- [PROBLEM]:
Find all lines below containing the string "Task" and return them.

- [SUPPLIED DATA]:
Segment Open

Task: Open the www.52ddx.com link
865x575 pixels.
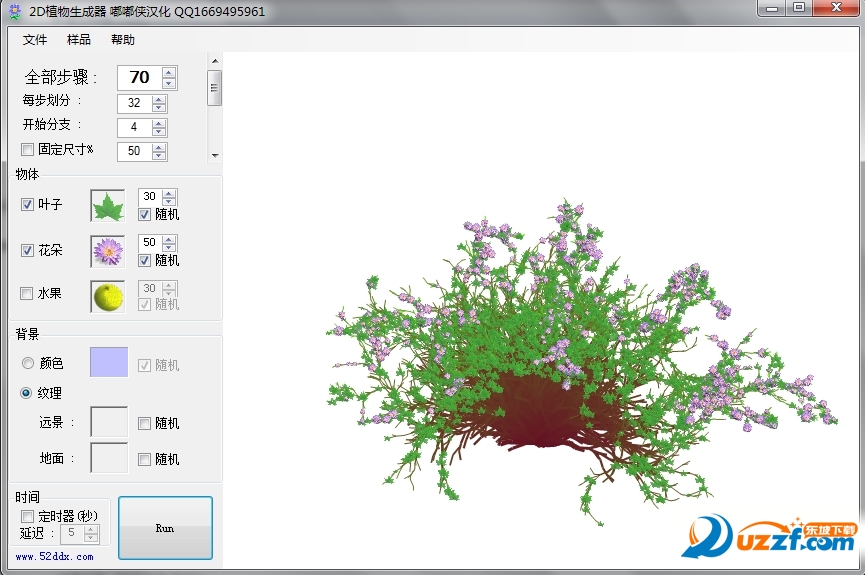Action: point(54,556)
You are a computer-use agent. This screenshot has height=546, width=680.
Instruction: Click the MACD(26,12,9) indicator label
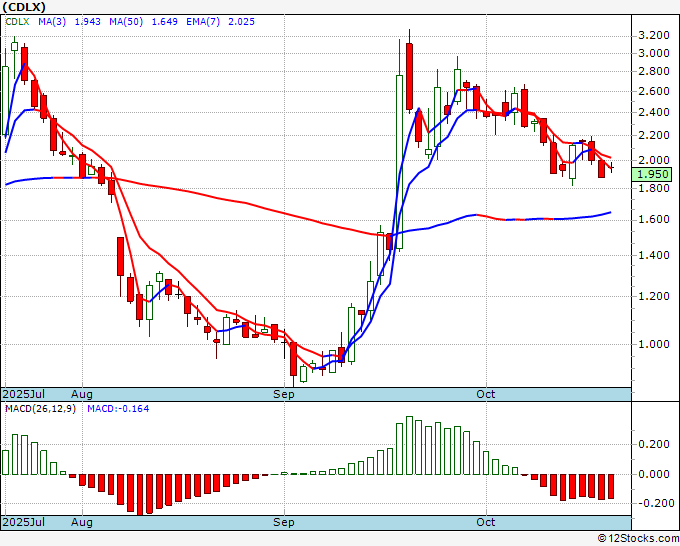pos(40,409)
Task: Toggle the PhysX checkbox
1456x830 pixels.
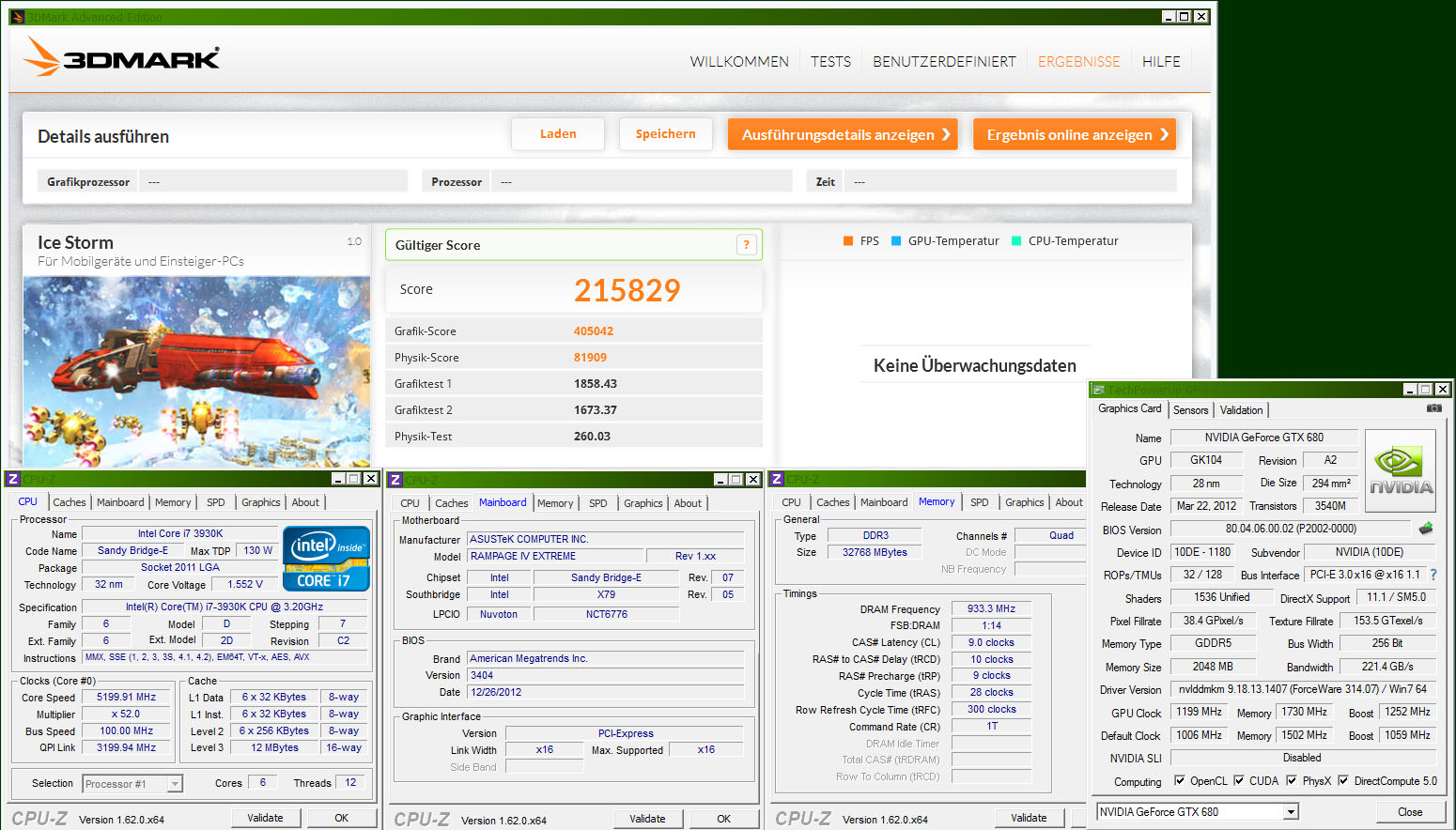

Segment Closed

- [RESPONSE TO THIS EXERCISE]:
Task: Open the www.52ddx.com link
Task: Toggle the PhysX checkbox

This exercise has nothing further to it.